Print each line exactly, from the one with "Amway Privacy Notice (127, 2482)" to the very last line of the listing, and keep the pictures out.

— DATASET EXTRACT —
════════════════

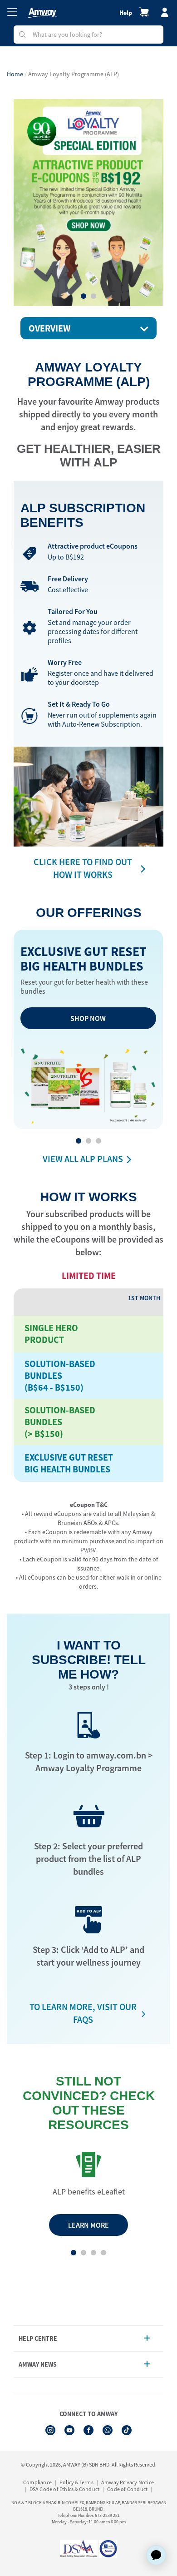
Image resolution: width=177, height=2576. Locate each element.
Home (15, 74)
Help (125, 13)
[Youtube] (69, 2430)
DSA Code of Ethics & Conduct (65, 2489)
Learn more (88, 2224)
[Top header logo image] (42, 13)
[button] (83, 296)
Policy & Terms (76, 2482)
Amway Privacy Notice (127, 2482)
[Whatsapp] (108, 2430)
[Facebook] (88, 2430)
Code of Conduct (127, 2489)
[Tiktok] (127, 2430)
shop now (88, 1018)
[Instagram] (50, 2430)
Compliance (37, 2482)
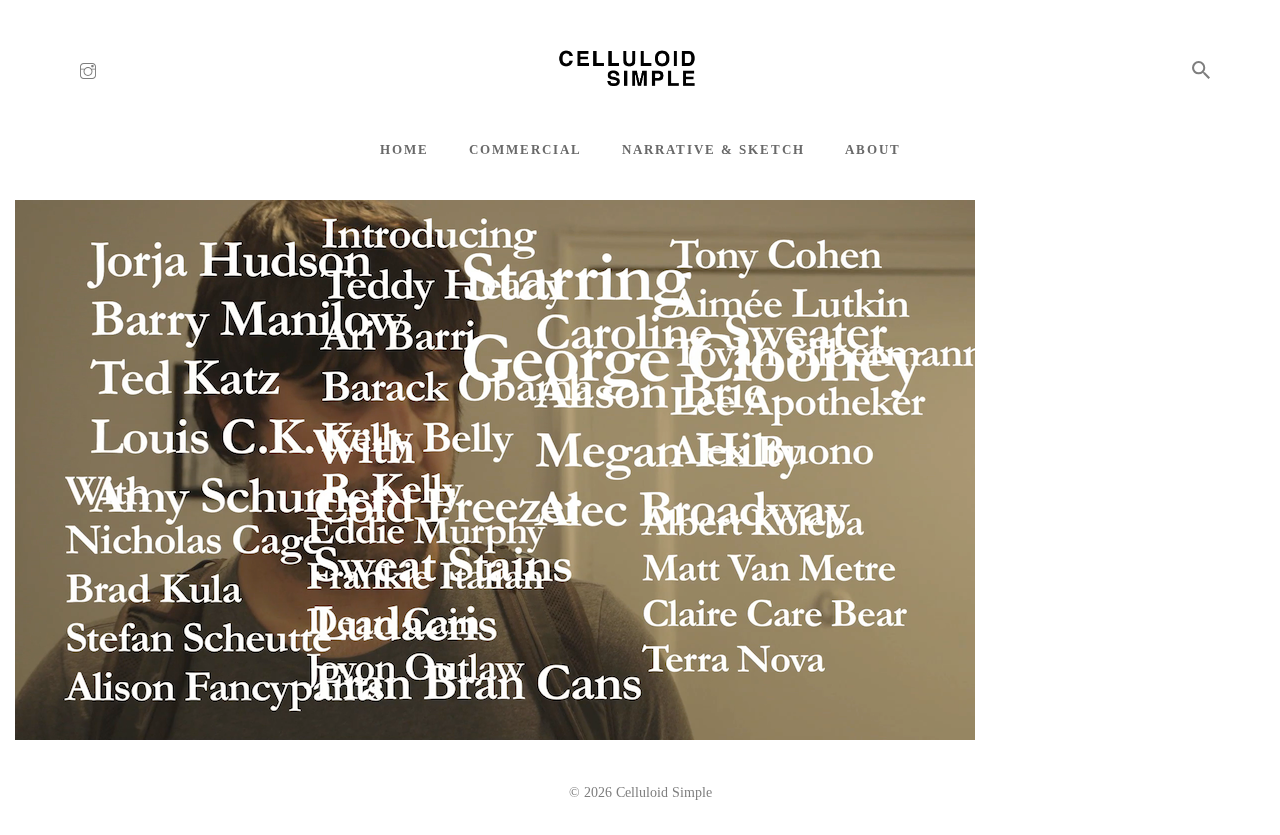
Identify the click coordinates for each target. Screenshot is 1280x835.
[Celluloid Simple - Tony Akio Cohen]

════════════════

— TASK RESPONSE —
Amway Privacy Notice (127, 2482)
[Whatsapp] (108, 2430)
[Facebook] (88, 2430)
Code of Conduct (127, 2489)
[Tiktok] (127, 2430)
shop now (88, 1018)
[Instagram] (50, 2430)
Compliance (37, 2482)
Identify the click coordinates for each target. Screenshot is 1280x835.
[Celluloid Simple - Tony Akio Cohen]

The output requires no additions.